On August 22, a strong tropical wave merged into the Atlantic from the west coast of Africa and quickly developed into a tropical depression later that day. A nearby ship recorded a sustained wind speed of 40 mph and a barometric pressure of 1009 mbar. However, because no other gale-force winds were observed, the depression was not upgraded to a tropical storm by the Atlantic hurricane reanalysis project in 2009. The depression moved northwestward through the Cape Verde Islands but likely dissipated on August 23.

=== Hurricane Four ===

The fourth tropical storm of the season developed 800 mi southeast of Basse-Terre, Guadeloupe on August 25. Initially, it moved west on August 26. On August 27, it turned west-northwest and intensified as it approached the Lesser Antilles. It strengthened to a hurricane on August 28 and crossed Cudjoe Head on the island of Montserrat. A minimum pressure of 965 mbar was recorded. The cyclone turned northwest, crossing the northeastern Caribbean near Anguilla on August 29. The hurricane continued to intensify over the western Atlantic and peaked with winds of 110 mph (175 km/h) when it was located 755 mi south-southeast of Bermuda on August 30.

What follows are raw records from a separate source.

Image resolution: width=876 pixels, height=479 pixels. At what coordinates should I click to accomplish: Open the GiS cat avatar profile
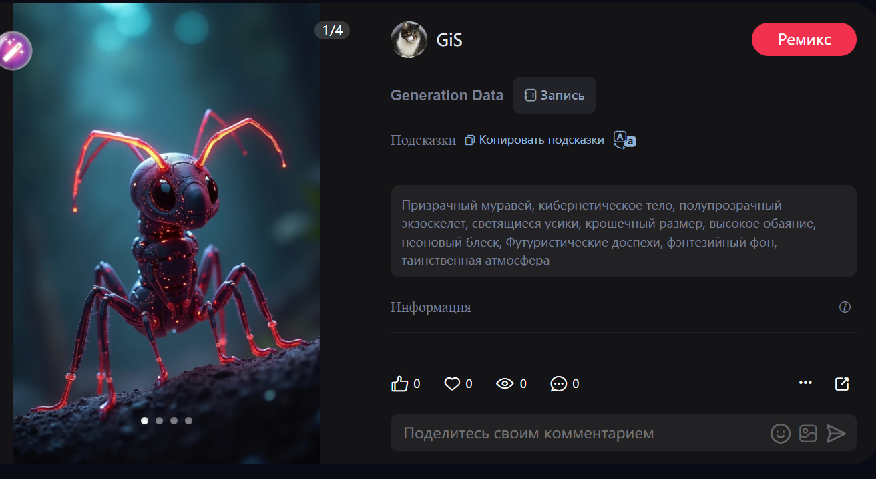(409, 40)
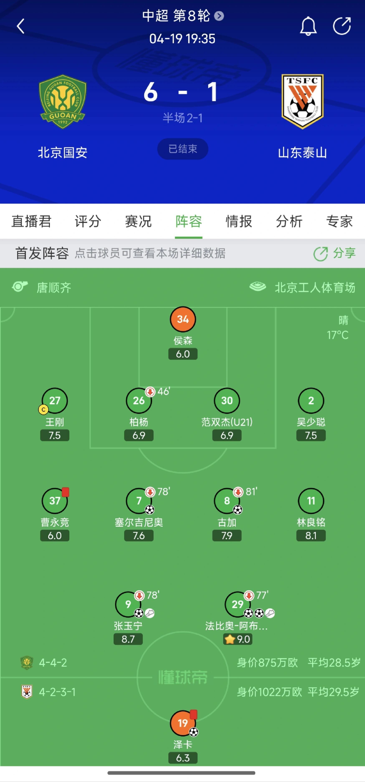The width and height of the screenshot is (365, 782).
Task: Open the 情报 tab
Action: (238, 222)
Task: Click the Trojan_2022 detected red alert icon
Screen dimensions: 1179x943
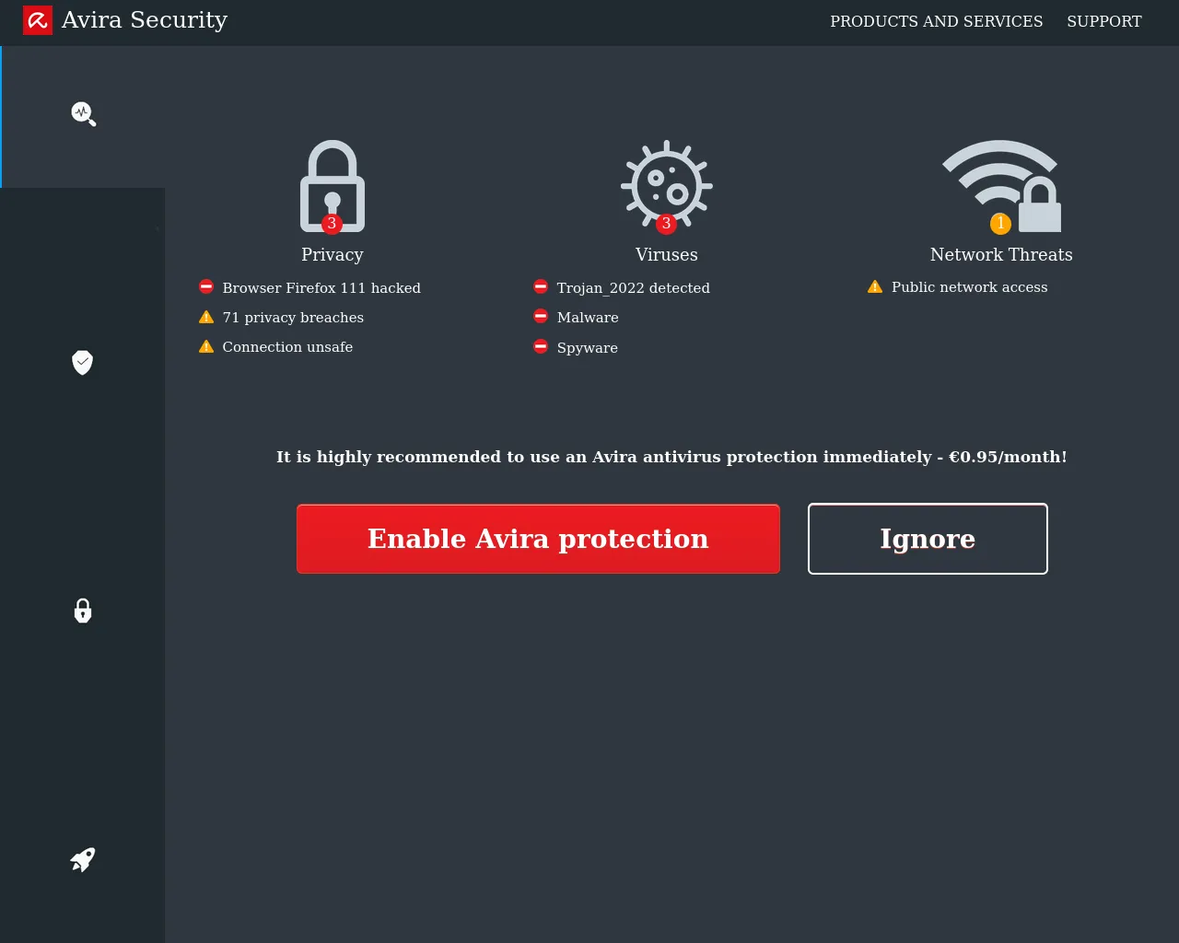Action: (x=541, y=287)
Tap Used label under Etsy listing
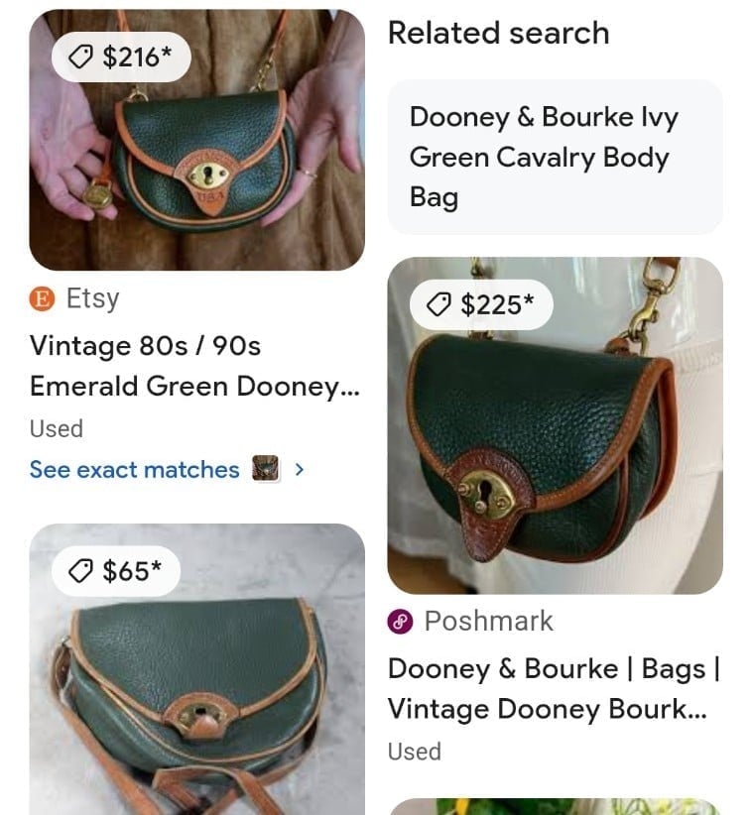 (x=57, y=428)
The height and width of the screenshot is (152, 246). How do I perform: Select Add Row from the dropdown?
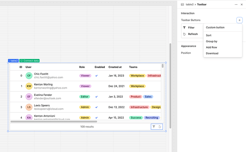coord(211,47)
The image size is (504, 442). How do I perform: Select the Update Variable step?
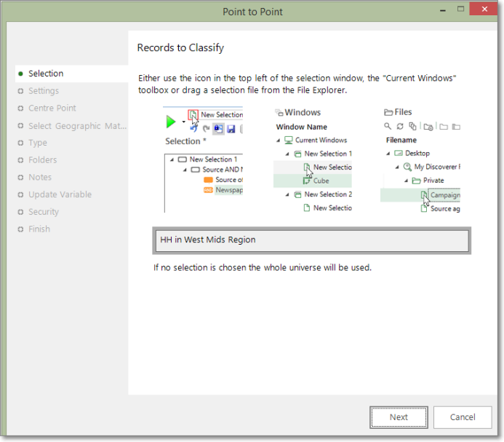[60, 194]
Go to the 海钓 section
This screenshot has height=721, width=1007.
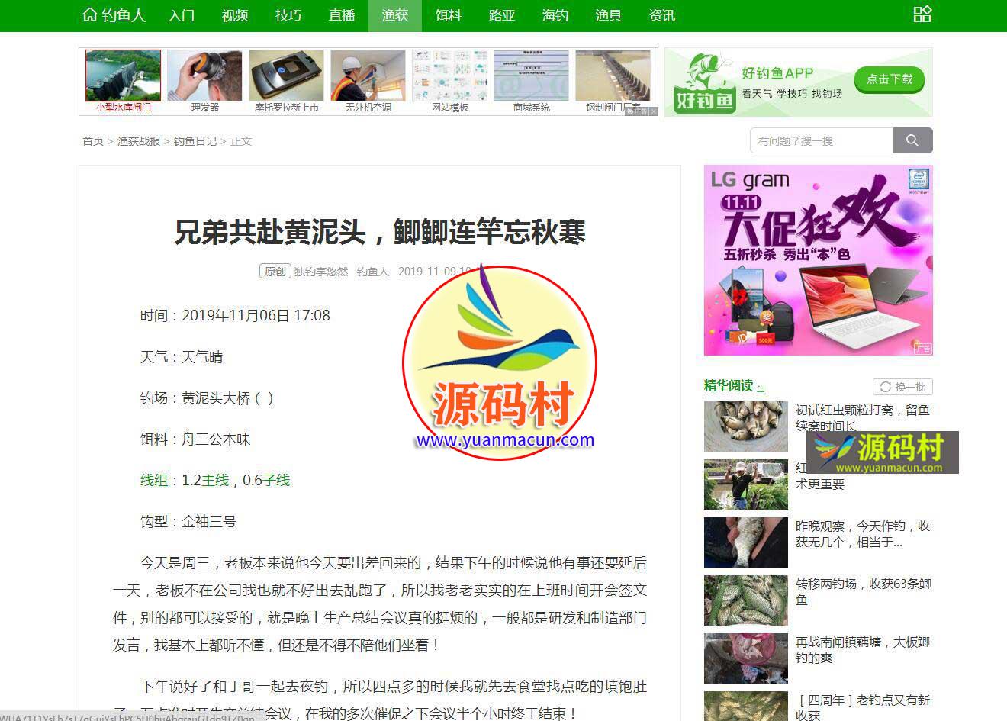tap(555, 15)
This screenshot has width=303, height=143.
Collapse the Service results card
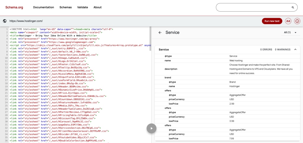pyautogui.click(x=295, y=50)
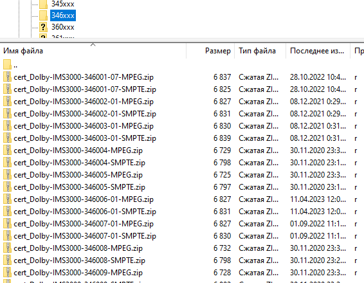Screen dimensions: 364x283
Task: Select cert_Dolby-IMS3000-346007-01-MPEG.zip entry
Action: 84,224
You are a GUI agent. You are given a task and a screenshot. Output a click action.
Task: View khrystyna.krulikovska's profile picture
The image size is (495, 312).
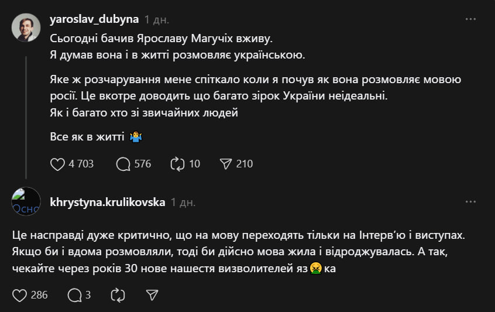coord(26,202)
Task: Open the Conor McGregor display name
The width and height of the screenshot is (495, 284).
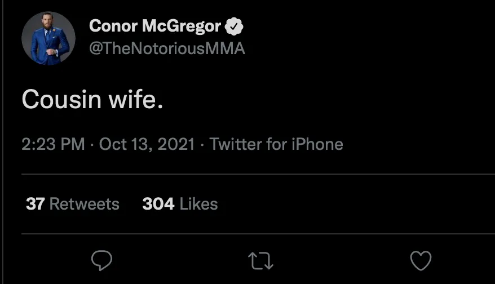Action: tap(155, 26)
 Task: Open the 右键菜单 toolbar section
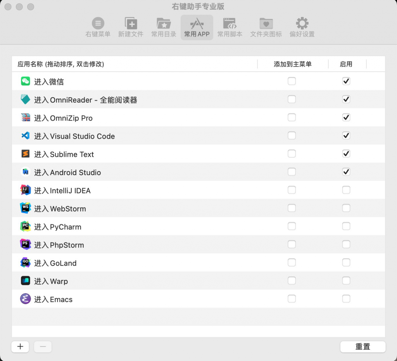(98, 27)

The cyclone recurved northward on September 2 and weakened to the equivalent of a Category 1 hurricane on September 3. The storm lost tropical characteristics on September 4, but retained hurricane-force winds when it struck Nova Scotia on September 5. In the Virgin Islands, the cyclone destroyed hundreds of homes and severely damaged crops. Several deaths were reported. Heavy precipitation caused flooding on several islands in the path of the storm. On Saint Thomas, small boats were wrecked and trees were uprooted by the winds. More than 6,000 people were homeless on Montserrat, while 30 were dead and 200 received wounds. Damages were estimated near £100,000 on the island. The Red Cross donated $3,000 and fed victims after the storm. In total, damages reached £86,000 and at least 59 people were killed in the Leeward Islands. Offshore Newfoundland, at least two people drowned and ten others were reported as missing after they abandoned their schooner.

=== Hurricane Five ===

On September 12, a strong tropical storm developed 85 mi (140 km) southwest of Key West, Florida. It moved northwest, quickly strengthening to a hurricane on September 13. Shortly thereafter, the storm attained maximum sustained winds of 85 mph (140 km/h). Late on September 14, the cyclone turned northeast, and it struck the Florida Panhandle near Port St. Joe on September 15. The hurricane quickly weakened to a tropical storm as it moved inland, crossing southern Georgia on September 16. It entered the Atlantic near Savannah, with winds near 45 mph (75 km/h). The storm accelerated east-northeastward, becoming extratropical off Cape Hatteras on September 17. The system was last detected on September 19 south of Newfoundland.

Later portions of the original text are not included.